● **WORK TO BE COMPLETED**
Please return the lines, both ends included, that run from the one containing "At what coordinates" to the last line of the data below, exactly and alone.

● **SOURCE INFORMATION**
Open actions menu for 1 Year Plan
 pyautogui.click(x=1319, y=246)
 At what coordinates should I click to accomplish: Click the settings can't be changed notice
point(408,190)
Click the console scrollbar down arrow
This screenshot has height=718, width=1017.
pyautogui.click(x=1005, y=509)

● **SOLVED PROBLEM**
 At what coordinates should I click to accomplish: Click the settings can't be changed notice
point(408,190)
Click the console scrollbar down arrow
This screenshot has height=718, width=1017.
pyautogui.click(x=1005, y=509)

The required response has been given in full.